In the Netherlands the early 2020 outbreak of the coronavirus was especially intense in North Brabant. Many inhabitants had been infected on vacation in Austria and Northern Italy. Next they had spread the virus further during Carnival, which is a feast typical for North Brabant and Limburg. It resulted in a high reproduction rate for the virus in North Brabant, and the Jeroen Bosch Hospital becoming especially busy at the time. The hospital even created a temporary extra helipad to transport patients to other hospitals by helicopter.

One of the reasons the hospital became so busy treating Covid-19 patients, was that inhabitants of North Brabant that got the virus became much more ill than other Dutchmen. This became visible when maps of victims of Q fever and Corona, and the presence of Intensive animal farming were shown side by side. The correlation was clear, but the causality was less clear. Ignas van Bebber, a surgeon of the JBZ was already involved in research of the effects of particulates. He blamed the high amount of ammonia emitted by animal farms for causing permanent damage to the lung tissue of people living close by. People in Breda and Tilburg celebrated carnival just as well as the people east of 's-Hertogenbosch. However, the air pollution east of 's-Hertogenbosch caused that people living there were much more likely to die from an infection.

==Services==

=== Locations ===
The hospital serves an area of 360.000 inhabitants. Therefore there are multiple auxiliary locations in 's-Hertogenbosch and surroundings. Some of them, like the one in Boxtel offer advanced diagnostics. Most of them are simple posts for blood tests, collection of urine or feces samples, or to investigate for possible thrombosis.

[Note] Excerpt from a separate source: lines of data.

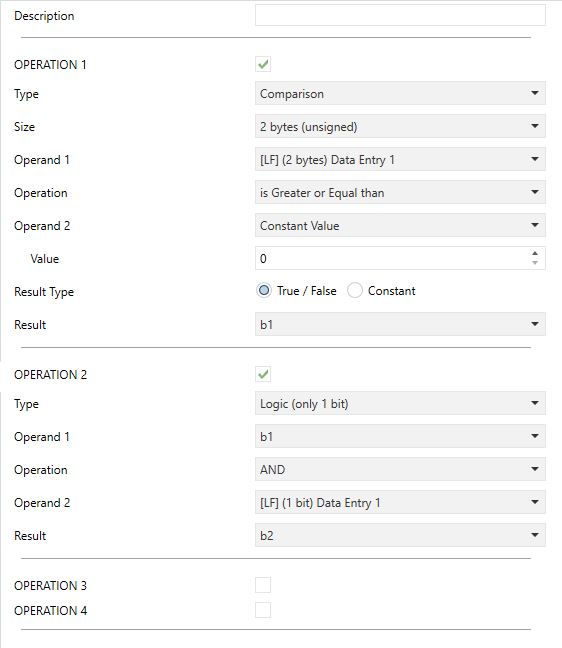The image size is (562, 648).
Task: Enable the OPERATION 3 checkbox
Action: [263, 585]
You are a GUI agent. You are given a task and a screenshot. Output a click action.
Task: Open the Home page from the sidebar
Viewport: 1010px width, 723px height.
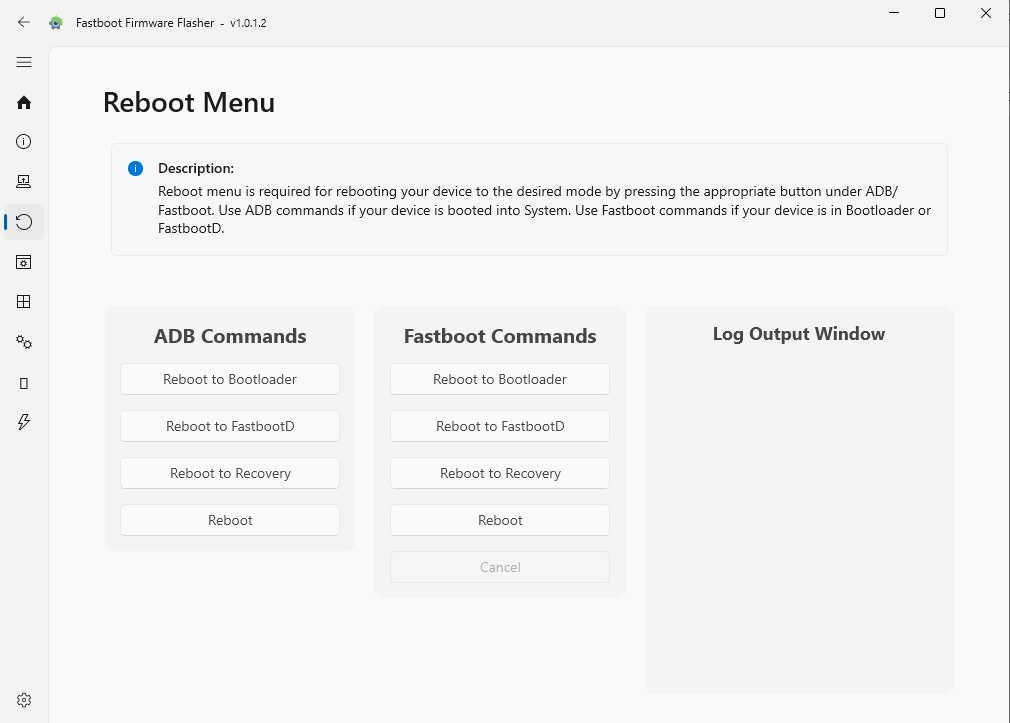[x=23, y=102]
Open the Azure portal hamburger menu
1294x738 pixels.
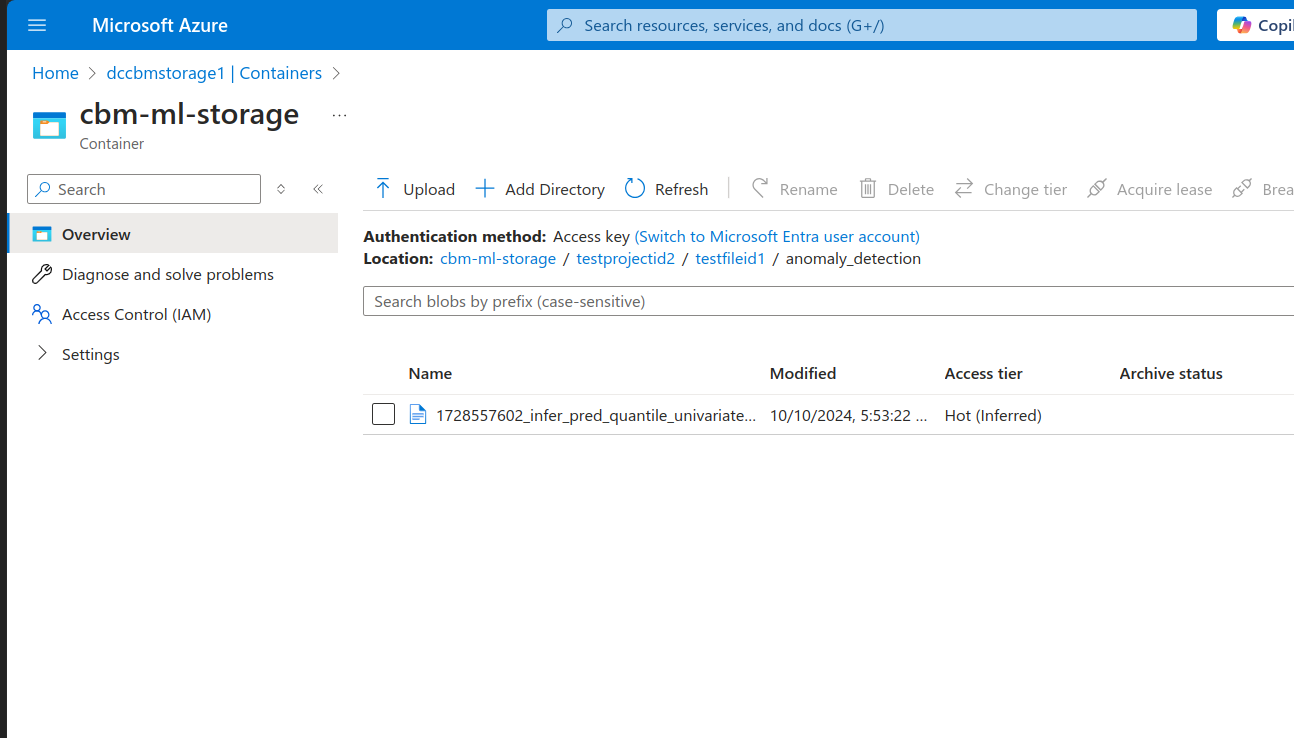tap(37, 25)
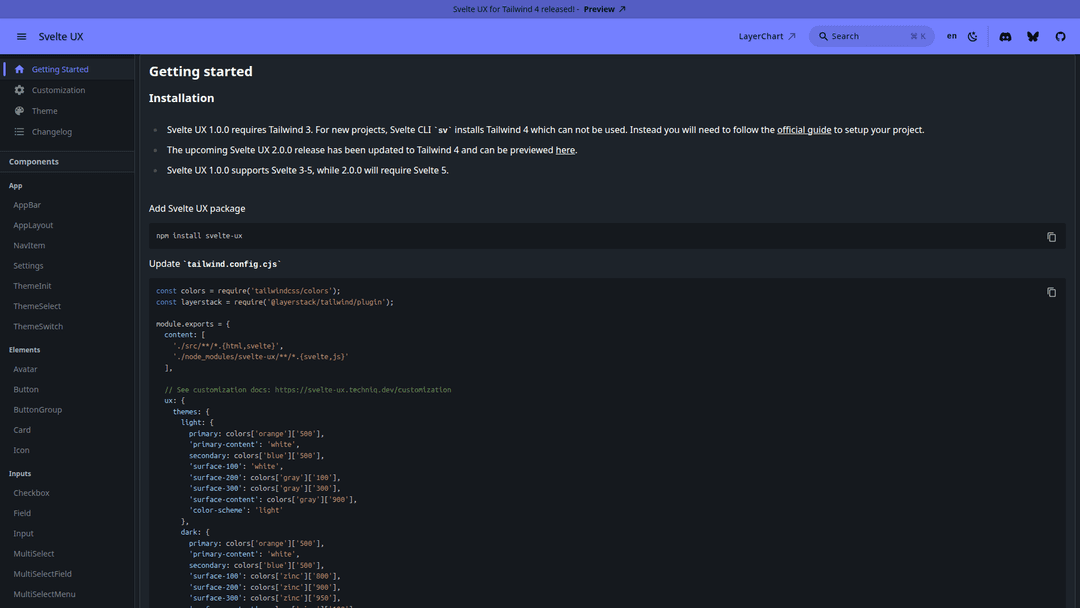The height and width of the screenshot is (608, 1080).
Task: Toggle dark mode with moon icon
Action: pyautogui.click(x=973, y=37)
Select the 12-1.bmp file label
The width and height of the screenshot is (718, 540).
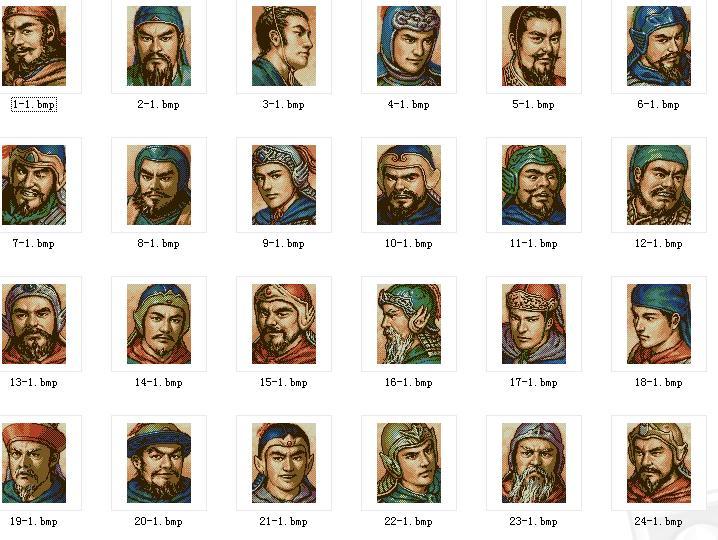coord(658,243)
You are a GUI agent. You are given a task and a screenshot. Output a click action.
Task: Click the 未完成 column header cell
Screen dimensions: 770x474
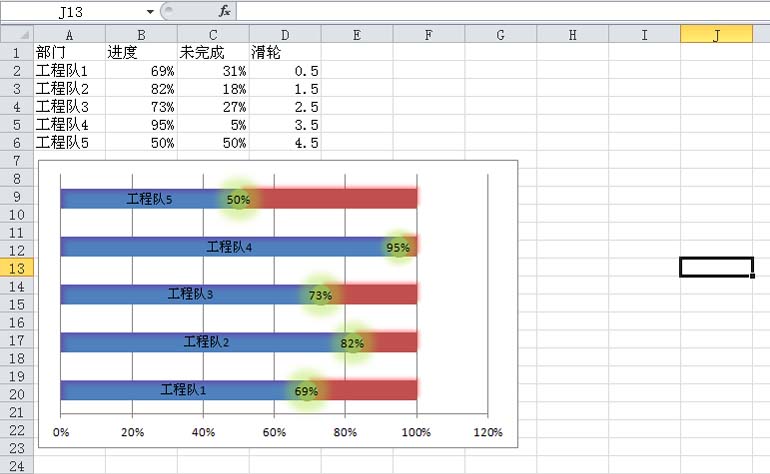(213, 53)
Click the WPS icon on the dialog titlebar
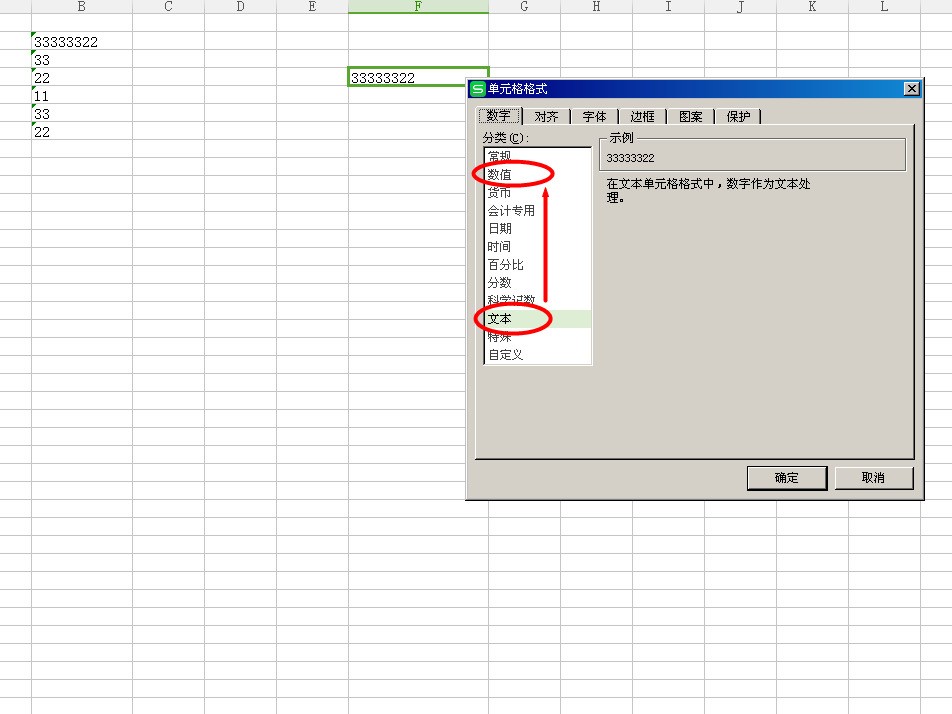This screenshot has width=952, height=714. pos(478,89)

- Location 's-Hertogenbosch (Henri Dunantstraat 1) (primary location)
- Location Boxtel (Liduinahof 35)
- Location Drunen (Tinie de Munnikstraat 17)
- Location Rosmalen (De Hoef 90)
- Location Zaltbommel (Kerkstraat 1 en Gamerschestraat 32a)
- Jeroen Bosch Diagnostics (several locations primarily for blood tests in and near 's-Hertogenbosch)
- Sport Medical Center (Marathonloop 9 in 's-Hertogenbosch)
- Thrombosis services (several posts in and near 's-Hertogenbosch)

=== Specializations, research and education ===
The Jeroen Bosch hospital has 4,000 employees and 240 physicians and surgeons in 29 medical specialisms. These offer almost any medical specialism, leading to a yearly total of 500,000 outpatient treatments, and 60,000 inpatient treatments. It also performs research.

Education and training is part of the mission of Jeroen Bosch Hospital. The hospital trains new doctors. I.e. doctors which have already attended university elsewhere learn a medical specialism in the hospital. For new nurses there is a school that combines theoretical and practical education.

The specialist rehabilitation hospital Tolbrug is connected to the hospital. It helps patients to rejoin society after severe disease or injury. As a rehabilitation hospital it stands at some distance from the organization of regular hospital care. E.g. the negotiations with insurance companies about rehabilitation care are done separately. It makes that Tolbrug reports only to the executive board of the hospital, and that it e.g. has a separate entrance near the main entrance of the hospital.